Problem to solve:
Take the listing below and print exactly the lines starting at the line containing "You are a GUI" and ending at the line containing "[Open quick add menu]", both ends included, and no others.

Start of Task material

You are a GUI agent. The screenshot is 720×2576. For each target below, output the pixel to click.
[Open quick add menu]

End of Task material
Start of Task material

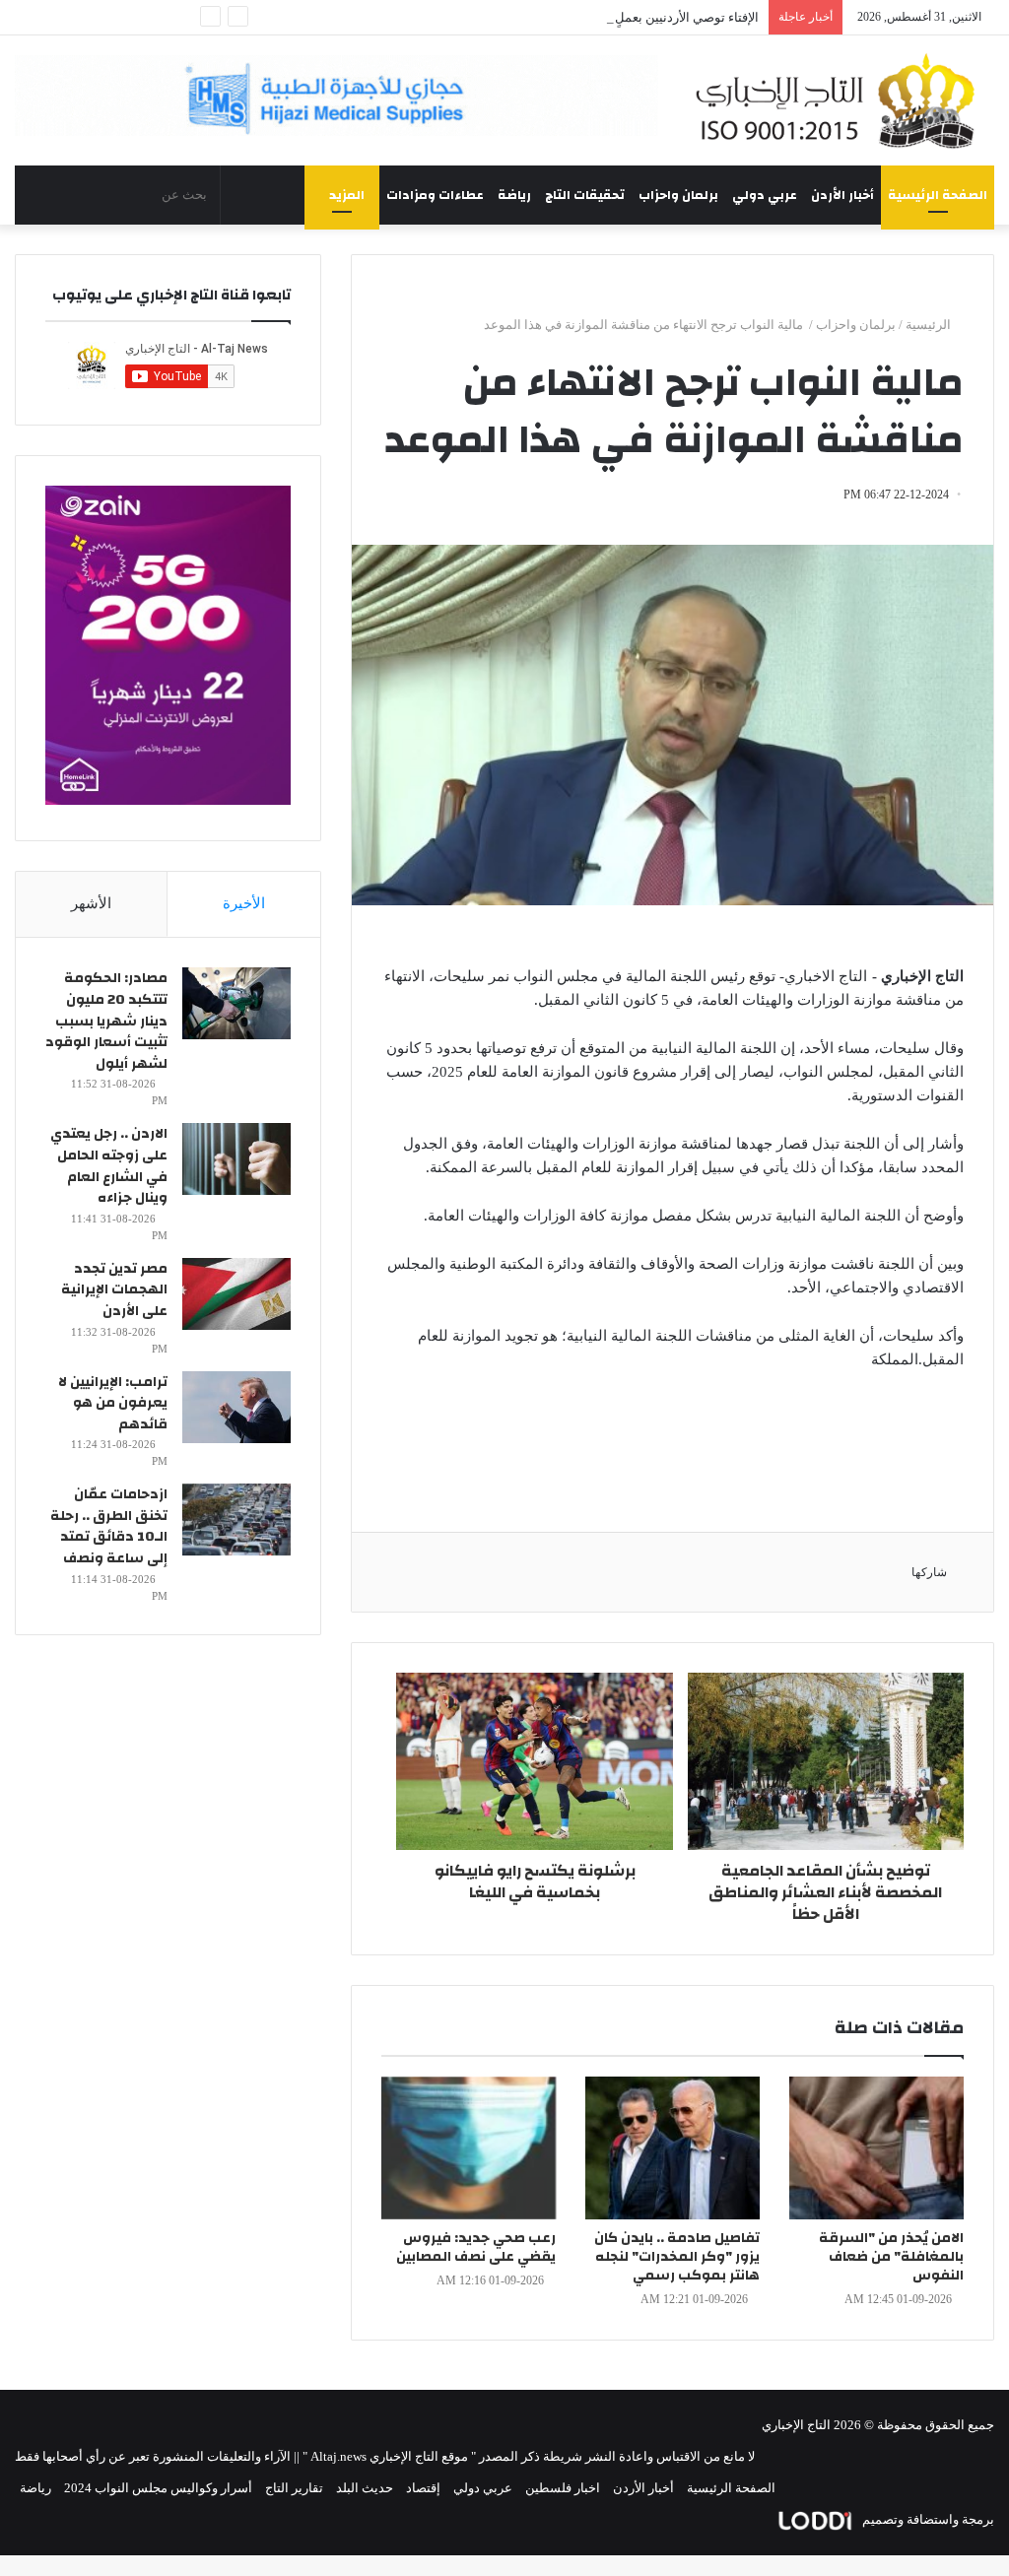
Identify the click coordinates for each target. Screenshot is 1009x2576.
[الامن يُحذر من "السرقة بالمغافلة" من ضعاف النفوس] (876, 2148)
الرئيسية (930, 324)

End of Task material

Response to this task:
You are a GUI agent. The screenshot is 720×2576. For each target below, output the pixel to click.
[Open quick add menu]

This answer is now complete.